I have a 2000 Honda Odyssey with 148,000 miles on it. I bought it used from a private seller 48,000 miles ago. The transmission is leaking and has been for a few months. I had it drained and serviced in Nevada while on a long trip and the mechanic there told me this was typical of this car - a leak develops between two parts of the transmission - this mechanic said the transmission has no gasket between these parts. My local mechanic just checked it again and agrees - he thinks a gasket or sealer needs to be replaced but he cannot do the work. I was referred to Aamco or another area mechanic that does transmission work. I am really uncertain what to do. I looked on the Internet and the Honda Odyssey, old and new, does seem to have this problem. I do not want to replace the transmission and would be willing to just keep adding fluid. I like the car and I need the size to transport a large family; I am the only driver. It has no other problems at this time, although there have been warnings about the catalytic converter. I am really looking for more advice and other people’s experience.
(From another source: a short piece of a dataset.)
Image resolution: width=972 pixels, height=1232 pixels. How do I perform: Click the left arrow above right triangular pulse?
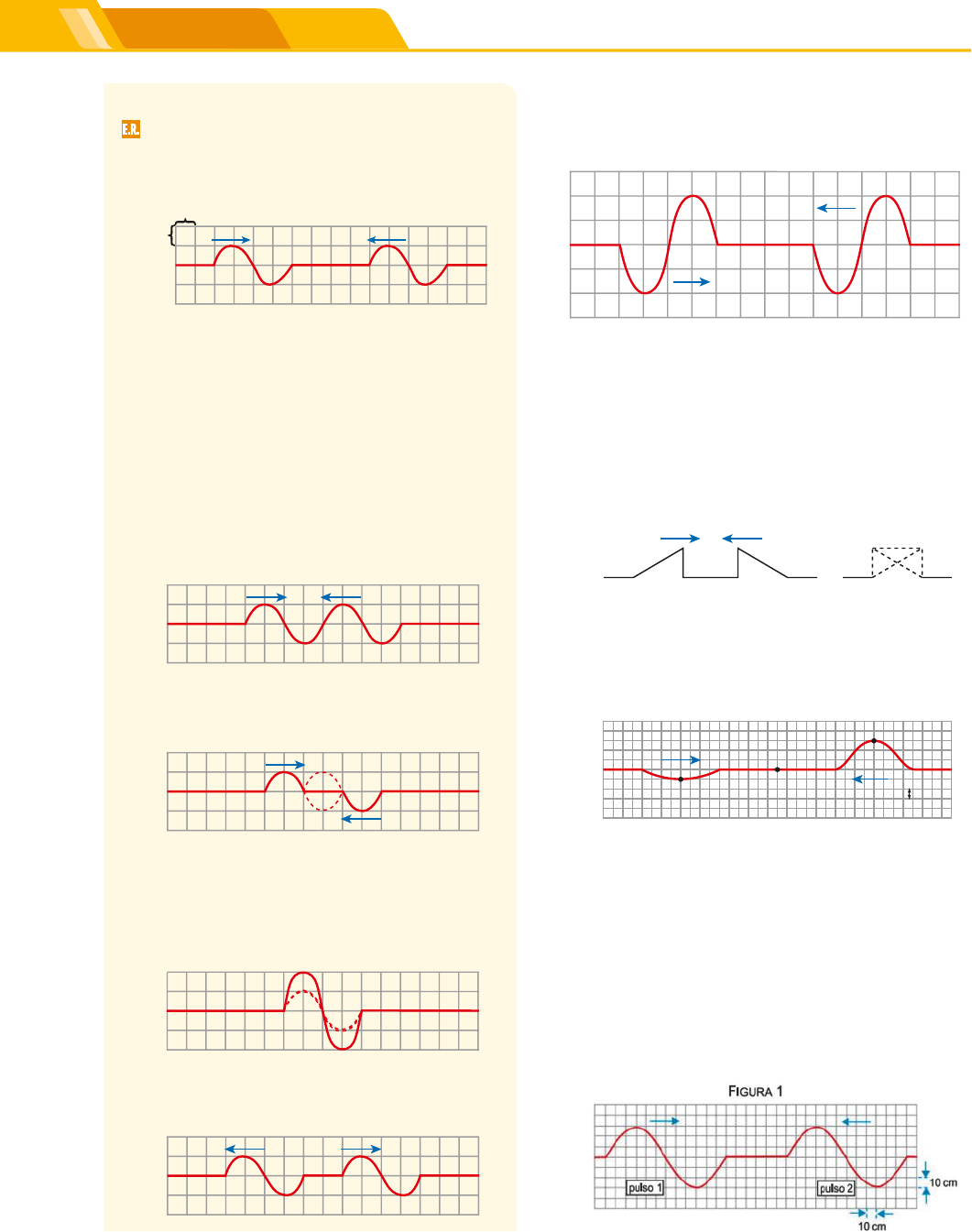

If you don’t want to have to replace or rebuild the transmission, then DON’T take it to AAMCO, or to Lee Myles, Cottman, Mr. Transmission, or any other chain operation. Those shops are reknowned for telling almost everyone that the transmission needs very expensive repairs–even when less expensive solutions exist.
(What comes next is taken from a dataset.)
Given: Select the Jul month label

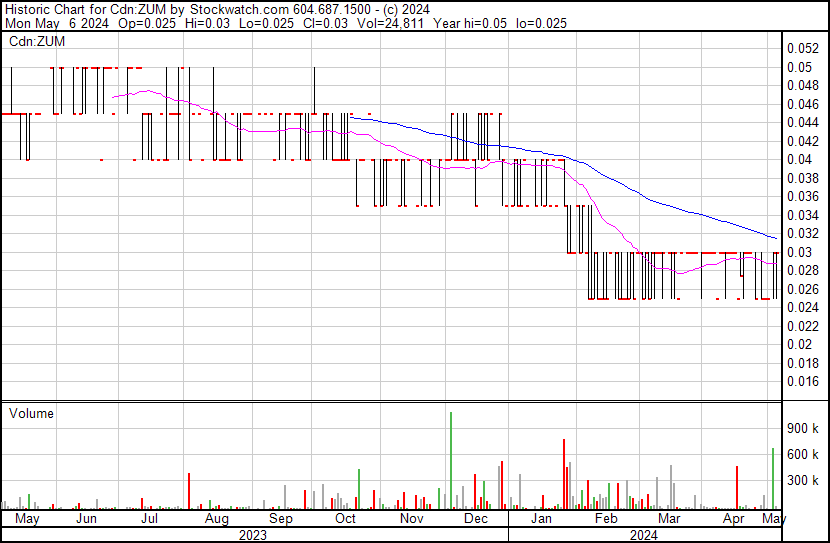Looking at the screenshot, I should pyautogui.click(x=149, y=518).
Additionally, the quality of workmanship at those places tends to be poor, and their prices tend to be high. Some folks have been lulled into a false sense of security by their “Nationwide Warranty”, only to find out that some obscure technicality precludes subsequent repairs from being included in that warranty coverage.
Seek an independent trans shop that has been in business for at least 3 years. Hopefully you can get referrals from friends, co-workers, relatives and neighbors.
Incidentally, the reputation of the transmissions on Odysseys of that era is true. The two most common complaints on these vehicles are failing transmissions and broken motor mounts. Overall, they are good vehicles, albeit with those two Achilles’ Heels.
Thanks. That helps a lot. I am inclined to keep adding fluid as needed until the situation becomes much more serious. Do you see a problem with that? This is the first car I’ve had that had this kind of problem so I lack experience with it.